部屋も着替えも、そこそこの物を貸し出された。さすがは勇者の身分。土地が与えられずとも、腐っても勇者らしい。
「勇者として務めを果たさなきゃ」
まずはこの龍都を下りて、ふもとの商都を目指す。
交通の要衝であり商業が盛んな商都であれば、龍言で命じられた『強者』とやらも見つけられるだろうという建前。
本音は、明後日の葬式に参列するためだった。
「じゃ、私はここでゆっくりしてるよ」
「ダメです。ボクとついてきてください」
ラヴは寝間着のまま、足をテーブルに乗せ座っている。
「なんで? 私のこと嫌いなんじゃないの?」
「そうですけど、あなたに自由を許すわけにはいきません」
「それって正義感?」
「いえ、ボク個人の……後悔です」
へぇ、と軽く受け流すのがラヴだ。ヒカリの鬱憤は増大するばかり。
彼女にどんな感情を向けるべきか、思い悩むことさえ煩わしい。
「どうでもいいけど、よく我慢してられるね。あんたの師匠を殺したってのにさ」
「……我慢?」
その一言は、ヒカリの思考を吹き飛ばすのに十分すぎるほどの威力を持っていた。
彼女はゆっくりとラヴに歩み寄り、その憎ったらしい顔面を殴りつけた。もう一発、思いっきり殴り飛ばす。ラヴを椅子から転げ落とした。
「…………いいよ。やってみなよ」
ラヴは澄ました顔でヒカリを煽る。どこまでも平気な顔で、それがどこまでも挑戦的に感じさせた。
「本当にッ、あなたは――!!」
足が出た。ブーツのつま先がひしゃげるくらいに強く、そして執念深く蹴り飛ばす。
続けざまに椅子の背もたれを持ち、床を転がるラヴに向けて振り下ろした。ラブという殺人鬼の肉体のやわらかさが、鈍い反動となってヒカリにも伝わる。

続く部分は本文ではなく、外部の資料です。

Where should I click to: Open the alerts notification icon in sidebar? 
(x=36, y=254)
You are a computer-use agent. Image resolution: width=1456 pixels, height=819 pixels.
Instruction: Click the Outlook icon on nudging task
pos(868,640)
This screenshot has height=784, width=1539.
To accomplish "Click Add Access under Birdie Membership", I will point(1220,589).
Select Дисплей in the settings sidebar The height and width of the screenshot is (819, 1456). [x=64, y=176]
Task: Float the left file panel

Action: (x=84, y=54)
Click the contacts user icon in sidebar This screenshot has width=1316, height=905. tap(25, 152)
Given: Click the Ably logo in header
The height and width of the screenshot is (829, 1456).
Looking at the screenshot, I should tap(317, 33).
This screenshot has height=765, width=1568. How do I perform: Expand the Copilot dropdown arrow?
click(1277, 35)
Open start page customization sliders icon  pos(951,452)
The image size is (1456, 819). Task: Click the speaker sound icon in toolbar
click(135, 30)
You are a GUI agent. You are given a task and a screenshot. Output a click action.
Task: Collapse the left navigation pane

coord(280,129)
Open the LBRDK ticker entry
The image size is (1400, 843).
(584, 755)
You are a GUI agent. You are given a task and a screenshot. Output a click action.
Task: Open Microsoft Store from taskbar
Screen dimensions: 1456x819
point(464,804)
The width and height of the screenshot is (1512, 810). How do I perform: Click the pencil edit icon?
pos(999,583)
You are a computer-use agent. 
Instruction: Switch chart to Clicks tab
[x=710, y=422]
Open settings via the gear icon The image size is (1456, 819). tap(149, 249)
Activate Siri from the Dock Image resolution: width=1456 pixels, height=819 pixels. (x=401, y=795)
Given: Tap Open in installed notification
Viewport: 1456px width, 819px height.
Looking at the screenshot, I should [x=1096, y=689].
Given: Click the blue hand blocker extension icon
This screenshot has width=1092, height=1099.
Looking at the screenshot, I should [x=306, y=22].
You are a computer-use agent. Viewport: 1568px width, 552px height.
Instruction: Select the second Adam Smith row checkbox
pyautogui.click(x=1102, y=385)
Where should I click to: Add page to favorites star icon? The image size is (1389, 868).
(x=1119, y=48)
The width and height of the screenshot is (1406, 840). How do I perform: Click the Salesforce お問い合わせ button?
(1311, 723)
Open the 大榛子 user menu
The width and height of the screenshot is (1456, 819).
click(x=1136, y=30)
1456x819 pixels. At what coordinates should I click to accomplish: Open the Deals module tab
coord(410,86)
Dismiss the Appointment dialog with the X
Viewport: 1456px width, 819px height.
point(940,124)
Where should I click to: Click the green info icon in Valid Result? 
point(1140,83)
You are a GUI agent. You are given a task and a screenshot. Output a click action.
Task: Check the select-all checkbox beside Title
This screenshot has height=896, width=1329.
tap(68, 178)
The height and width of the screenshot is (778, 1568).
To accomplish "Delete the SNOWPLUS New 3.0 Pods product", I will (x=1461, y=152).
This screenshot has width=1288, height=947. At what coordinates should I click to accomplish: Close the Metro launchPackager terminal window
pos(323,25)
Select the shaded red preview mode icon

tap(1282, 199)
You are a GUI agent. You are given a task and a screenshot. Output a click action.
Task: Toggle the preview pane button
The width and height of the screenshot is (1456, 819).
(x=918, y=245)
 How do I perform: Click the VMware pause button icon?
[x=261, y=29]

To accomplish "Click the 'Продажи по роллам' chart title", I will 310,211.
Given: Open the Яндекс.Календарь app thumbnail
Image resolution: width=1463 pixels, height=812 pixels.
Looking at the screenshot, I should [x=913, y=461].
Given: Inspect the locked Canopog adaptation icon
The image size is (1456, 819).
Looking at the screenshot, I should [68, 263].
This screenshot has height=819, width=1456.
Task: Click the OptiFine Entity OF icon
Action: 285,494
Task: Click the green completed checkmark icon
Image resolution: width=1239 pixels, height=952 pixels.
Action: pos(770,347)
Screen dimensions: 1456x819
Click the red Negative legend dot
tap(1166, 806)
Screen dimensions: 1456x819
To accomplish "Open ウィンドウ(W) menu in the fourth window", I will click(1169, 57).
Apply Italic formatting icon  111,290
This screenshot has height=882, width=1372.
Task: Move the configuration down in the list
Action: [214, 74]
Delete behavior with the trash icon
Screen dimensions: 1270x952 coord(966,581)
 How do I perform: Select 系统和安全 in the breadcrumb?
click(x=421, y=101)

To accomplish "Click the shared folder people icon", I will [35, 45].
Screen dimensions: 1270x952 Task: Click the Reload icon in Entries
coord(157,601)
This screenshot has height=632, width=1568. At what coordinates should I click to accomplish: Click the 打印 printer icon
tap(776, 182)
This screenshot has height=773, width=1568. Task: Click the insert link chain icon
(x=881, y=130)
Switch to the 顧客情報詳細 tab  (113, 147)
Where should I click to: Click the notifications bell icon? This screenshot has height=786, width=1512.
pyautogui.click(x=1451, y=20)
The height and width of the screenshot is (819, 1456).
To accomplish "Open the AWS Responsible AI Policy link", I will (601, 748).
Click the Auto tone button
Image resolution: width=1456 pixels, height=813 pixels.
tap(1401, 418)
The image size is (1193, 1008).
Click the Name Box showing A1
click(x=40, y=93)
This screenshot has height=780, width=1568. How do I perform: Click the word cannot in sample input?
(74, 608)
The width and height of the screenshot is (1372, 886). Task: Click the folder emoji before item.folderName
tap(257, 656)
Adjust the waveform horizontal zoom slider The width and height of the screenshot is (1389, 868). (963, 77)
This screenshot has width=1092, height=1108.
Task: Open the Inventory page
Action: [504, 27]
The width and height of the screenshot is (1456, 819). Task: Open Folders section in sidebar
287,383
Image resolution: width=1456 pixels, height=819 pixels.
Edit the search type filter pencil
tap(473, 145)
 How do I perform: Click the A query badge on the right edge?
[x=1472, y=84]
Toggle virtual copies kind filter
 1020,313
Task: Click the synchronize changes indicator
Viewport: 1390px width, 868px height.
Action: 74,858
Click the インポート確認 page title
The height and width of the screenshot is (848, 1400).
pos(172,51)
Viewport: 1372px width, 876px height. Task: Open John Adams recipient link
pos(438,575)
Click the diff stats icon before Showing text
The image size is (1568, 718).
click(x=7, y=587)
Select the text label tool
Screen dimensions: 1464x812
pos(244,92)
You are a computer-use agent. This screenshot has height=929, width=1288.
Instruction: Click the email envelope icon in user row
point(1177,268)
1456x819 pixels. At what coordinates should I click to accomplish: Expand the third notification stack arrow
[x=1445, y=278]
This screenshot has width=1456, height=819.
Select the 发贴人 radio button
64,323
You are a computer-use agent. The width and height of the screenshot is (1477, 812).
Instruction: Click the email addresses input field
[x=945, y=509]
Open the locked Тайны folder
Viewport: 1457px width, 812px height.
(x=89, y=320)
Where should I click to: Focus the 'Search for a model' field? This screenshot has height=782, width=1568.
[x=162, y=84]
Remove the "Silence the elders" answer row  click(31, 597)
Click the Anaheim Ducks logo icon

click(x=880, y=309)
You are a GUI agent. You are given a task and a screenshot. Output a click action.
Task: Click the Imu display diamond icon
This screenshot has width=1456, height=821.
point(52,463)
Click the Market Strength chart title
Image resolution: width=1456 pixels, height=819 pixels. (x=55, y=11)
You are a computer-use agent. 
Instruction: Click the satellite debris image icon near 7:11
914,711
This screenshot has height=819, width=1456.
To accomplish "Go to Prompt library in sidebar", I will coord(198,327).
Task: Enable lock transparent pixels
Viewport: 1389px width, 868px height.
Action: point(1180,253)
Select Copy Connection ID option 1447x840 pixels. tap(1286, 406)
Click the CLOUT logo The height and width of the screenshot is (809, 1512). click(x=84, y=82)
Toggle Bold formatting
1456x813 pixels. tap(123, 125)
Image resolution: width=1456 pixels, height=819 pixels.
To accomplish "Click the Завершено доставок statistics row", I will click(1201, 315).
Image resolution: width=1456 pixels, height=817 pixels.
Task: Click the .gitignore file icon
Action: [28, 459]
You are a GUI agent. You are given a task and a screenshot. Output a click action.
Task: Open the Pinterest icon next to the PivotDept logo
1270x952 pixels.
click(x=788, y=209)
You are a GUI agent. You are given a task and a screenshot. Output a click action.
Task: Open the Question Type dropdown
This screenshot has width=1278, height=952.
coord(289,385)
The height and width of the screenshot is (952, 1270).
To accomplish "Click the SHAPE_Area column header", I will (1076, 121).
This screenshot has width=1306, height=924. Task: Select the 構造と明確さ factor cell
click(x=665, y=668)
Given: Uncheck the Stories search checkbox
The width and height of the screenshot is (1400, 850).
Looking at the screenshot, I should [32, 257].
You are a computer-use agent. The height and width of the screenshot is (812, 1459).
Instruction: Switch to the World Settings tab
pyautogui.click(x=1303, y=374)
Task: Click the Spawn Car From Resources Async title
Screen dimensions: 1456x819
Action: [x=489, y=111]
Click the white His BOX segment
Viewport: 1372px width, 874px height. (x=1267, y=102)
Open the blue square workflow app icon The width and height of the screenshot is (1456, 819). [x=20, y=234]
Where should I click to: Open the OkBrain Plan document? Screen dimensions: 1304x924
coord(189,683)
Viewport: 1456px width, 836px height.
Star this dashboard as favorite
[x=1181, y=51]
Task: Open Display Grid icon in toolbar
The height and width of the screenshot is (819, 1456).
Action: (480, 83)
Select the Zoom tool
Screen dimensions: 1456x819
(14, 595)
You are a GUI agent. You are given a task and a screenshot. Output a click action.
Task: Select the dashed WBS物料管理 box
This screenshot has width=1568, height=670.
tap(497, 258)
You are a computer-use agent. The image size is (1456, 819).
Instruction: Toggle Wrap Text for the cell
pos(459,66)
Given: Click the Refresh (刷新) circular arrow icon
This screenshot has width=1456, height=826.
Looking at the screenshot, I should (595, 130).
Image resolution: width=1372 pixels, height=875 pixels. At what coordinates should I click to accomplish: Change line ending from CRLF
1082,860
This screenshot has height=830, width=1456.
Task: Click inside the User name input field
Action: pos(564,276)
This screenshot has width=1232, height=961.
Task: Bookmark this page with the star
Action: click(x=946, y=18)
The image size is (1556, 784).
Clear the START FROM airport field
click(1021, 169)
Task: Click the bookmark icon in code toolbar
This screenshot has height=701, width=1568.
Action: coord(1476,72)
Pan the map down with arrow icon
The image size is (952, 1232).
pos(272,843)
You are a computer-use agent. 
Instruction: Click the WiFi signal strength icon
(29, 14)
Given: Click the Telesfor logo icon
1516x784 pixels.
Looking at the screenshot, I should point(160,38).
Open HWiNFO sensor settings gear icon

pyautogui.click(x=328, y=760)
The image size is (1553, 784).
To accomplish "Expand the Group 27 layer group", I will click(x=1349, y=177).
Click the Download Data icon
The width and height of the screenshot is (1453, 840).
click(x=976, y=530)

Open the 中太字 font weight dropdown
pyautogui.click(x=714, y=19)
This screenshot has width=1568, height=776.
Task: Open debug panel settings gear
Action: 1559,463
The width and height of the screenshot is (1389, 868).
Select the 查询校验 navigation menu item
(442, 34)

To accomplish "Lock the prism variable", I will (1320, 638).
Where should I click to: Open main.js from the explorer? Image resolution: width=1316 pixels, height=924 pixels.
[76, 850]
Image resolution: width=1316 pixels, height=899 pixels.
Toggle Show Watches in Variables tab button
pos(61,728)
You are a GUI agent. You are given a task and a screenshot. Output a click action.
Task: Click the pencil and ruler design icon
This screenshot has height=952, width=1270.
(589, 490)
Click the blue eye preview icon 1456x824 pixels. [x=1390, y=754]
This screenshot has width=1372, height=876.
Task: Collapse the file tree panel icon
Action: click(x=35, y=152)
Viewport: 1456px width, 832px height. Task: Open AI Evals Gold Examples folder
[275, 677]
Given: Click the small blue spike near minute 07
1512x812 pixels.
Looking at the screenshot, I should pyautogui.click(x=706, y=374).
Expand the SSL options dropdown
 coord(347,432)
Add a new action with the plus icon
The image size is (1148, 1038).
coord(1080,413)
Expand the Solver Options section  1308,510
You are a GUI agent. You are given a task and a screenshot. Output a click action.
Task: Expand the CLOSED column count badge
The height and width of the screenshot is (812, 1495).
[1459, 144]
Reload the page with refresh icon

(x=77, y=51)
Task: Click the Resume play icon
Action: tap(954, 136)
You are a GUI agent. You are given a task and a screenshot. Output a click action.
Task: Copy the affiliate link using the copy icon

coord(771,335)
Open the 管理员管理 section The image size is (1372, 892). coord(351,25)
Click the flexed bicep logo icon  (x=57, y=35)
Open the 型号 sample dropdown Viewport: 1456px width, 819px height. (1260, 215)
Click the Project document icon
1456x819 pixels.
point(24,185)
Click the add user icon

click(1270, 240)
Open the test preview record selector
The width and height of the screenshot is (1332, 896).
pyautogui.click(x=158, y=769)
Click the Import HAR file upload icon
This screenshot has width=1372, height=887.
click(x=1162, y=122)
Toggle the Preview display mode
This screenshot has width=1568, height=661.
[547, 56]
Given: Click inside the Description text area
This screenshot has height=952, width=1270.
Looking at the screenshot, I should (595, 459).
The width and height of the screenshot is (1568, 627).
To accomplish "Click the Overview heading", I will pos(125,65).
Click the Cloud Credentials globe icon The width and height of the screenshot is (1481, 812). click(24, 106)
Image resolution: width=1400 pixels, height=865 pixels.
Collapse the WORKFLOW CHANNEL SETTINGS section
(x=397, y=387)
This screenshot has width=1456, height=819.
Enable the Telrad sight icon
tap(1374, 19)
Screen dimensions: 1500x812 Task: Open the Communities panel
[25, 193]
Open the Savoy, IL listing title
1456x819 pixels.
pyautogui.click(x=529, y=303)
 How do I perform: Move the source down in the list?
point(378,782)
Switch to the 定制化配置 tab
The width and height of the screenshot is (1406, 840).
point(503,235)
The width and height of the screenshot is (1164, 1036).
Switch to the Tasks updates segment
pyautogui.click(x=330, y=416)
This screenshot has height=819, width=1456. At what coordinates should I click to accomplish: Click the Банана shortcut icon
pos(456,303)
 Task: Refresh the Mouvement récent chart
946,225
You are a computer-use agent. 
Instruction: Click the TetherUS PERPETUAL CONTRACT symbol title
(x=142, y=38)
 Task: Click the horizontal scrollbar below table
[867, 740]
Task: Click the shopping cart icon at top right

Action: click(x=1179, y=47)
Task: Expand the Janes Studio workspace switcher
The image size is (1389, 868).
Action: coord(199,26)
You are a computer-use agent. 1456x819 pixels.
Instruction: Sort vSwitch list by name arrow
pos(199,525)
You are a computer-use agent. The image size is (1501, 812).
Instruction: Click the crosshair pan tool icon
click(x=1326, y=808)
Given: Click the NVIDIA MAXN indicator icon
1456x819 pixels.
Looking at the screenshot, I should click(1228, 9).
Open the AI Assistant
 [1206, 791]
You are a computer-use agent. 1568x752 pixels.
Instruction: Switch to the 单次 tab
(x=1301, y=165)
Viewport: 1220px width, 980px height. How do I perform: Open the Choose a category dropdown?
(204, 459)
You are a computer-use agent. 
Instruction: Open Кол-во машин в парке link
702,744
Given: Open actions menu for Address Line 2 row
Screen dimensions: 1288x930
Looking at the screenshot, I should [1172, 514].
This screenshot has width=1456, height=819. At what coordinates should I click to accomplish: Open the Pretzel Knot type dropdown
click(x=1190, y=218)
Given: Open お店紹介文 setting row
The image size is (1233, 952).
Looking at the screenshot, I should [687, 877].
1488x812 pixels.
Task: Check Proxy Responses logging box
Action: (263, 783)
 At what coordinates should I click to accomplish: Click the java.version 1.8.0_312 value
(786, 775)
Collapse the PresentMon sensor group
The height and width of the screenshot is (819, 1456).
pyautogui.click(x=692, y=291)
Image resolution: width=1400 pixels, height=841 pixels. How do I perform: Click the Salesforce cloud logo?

「こうやって、こんなふうに人を痛めつけて、何が楽しいんですか……!!」
「……楽しみ方があるんだよ」
「は?」
ますます理解不能な返答。
会話すらもできない相手だと感じたヒカリは椅子を手放す。衝撃で椅子の脚が折れた。
「あなたの相手は……疲れます」
深いため息とともにその場にうずくまった。
対して、ラヴは平気そうに立ち上がる。まったく痛がる様子がない。
「それはお気の毒に」
ラヴは埃を払うと、着の身着のまま玄関を開けた。
「ちょ、ちょっと待ってください! 一体どこへ!?」
「……行くんでしょ? 商都に」
その思いがけない返答に、ヒカリは急いで身支度を済ませるのだった。